## Your task
Print the records below exactly as they appear.

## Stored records
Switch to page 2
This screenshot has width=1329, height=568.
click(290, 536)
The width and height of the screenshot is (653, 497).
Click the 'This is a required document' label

## Answer section
Switch to page 2
This screenshot has width=1329, height=568.
click(290, 536)
The width and height of the screenshot is (653, 497).
Click the 'This is a required document' label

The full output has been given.